Since we added China A shares to the MSCI Emerging Markets Index in May and August 2018, global investors have educated themselves on these stocks, and may be starting to evaluate how different factors have performed historically in this market. Specifically, what has been the effect of China’s relatively high market annualized volatility — 26.1% in local currency terms from November 2008 to August 2018?1 That was more than double the 11.9% volatility experienced by the MSCI ACWI Index, as we can see in the exhibit below.

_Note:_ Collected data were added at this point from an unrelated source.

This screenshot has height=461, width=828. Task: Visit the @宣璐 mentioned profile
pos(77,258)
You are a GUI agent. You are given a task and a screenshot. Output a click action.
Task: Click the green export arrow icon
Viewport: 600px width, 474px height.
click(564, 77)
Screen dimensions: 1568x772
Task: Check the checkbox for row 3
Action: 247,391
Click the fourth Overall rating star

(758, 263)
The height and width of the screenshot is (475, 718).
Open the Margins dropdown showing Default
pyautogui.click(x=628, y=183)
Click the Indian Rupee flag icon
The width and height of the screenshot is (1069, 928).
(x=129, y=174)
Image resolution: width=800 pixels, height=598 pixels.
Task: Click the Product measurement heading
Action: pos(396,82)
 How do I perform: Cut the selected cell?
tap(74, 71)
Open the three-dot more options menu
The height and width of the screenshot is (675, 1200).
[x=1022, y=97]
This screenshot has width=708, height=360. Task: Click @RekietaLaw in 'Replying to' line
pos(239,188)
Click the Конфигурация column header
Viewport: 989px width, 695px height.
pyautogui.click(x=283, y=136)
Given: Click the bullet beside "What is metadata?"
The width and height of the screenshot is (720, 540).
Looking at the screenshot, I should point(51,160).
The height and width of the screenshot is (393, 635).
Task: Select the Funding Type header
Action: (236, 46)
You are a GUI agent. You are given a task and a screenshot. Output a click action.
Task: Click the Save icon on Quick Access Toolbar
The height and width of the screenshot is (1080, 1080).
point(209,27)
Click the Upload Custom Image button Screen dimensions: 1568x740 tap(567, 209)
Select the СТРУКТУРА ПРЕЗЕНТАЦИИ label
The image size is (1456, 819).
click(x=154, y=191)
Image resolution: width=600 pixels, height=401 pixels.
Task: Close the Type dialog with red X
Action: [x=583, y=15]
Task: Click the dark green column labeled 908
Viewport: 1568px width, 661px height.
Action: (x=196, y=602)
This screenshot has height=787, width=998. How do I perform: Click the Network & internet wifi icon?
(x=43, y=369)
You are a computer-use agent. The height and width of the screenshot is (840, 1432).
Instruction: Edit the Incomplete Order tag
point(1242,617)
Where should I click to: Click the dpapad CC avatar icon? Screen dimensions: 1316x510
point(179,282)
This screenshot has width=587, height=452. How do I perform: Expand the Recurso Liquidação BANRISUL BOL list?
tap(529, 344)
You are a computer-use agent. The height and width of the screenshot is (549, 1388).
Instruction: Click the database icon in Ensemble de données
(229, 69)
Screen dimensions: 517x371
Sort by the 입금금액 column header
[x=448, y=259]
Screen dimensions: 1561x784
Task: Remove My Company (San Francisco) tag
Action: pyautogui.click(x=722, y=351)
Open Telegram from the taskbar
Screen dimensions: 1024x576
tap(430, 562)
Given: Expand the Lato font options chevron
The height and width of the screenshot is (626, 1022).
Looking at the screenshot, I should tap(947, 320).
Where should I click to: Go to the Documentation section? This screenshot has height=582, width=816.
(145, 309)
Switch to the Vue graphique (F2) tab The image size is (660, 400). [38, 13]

Was this too much short- to medium-downside risk for investors to bear as they sought a return premium from potential long-term growth in China? Have any factors shown reduced risk historically with enhanced returns? While not indicative of future performance, we found that a hypothetical portfolio based on the minimum volatility factor (as proxied by the MSCI China A Minimum Volatility Index) exhibited both performance characteristics during our study period.2

Annualized volatility of China A shares versus other major markets

Based on monthly returns from November 2008 to August 2018


Historical outperformance with less risk

The minimum volatility factor has historically identified global markets with below-average volatility and has been embraced by global institutional investors in active and indexed strategies.3

In the China A shares market, we see in the exhibit below that minimum volatility has produced strong cumulative relative returns over the past five years. On an annualized basis, while active China A managers outperformed the MSCI China A Index by 3.9% per year from August 2013 to August 2018, the hypothetical portfolio replicating the MSCI China A Minimum Volatility Index outperformed that benchmark by 6.7% per year, and outperformed 70% of active managers in the sample.4 

China A managers and China A Minimum Volatility Index returns vs. MSCI China A Index

Source: Lipper, MSCI Research. From the Lipper database, we selected active equity funds with a focus on the China A market and at least a 5-year track record as of Aug. 31, 2018: 29 funds were identified. Aggregate portfolios of active managers were then asset weighted and rebalanced monthly.

Over a 10-year period, from November 2008 to August 2018, the MSCI China A Minimum Volatility Index outperformed the MSCI China A Index by 4.9% per year and exhibited a risk reduction of 4.1 percentage points per year. The exhibit below shows that the pattern of performance enhancement and risk reduction held for every three-year period from November 2008 to August 2018.5

Rolling three-year performance and volatility of MSCI China A Minimum Volatility Index


Why did minimum volatility outperform during this period?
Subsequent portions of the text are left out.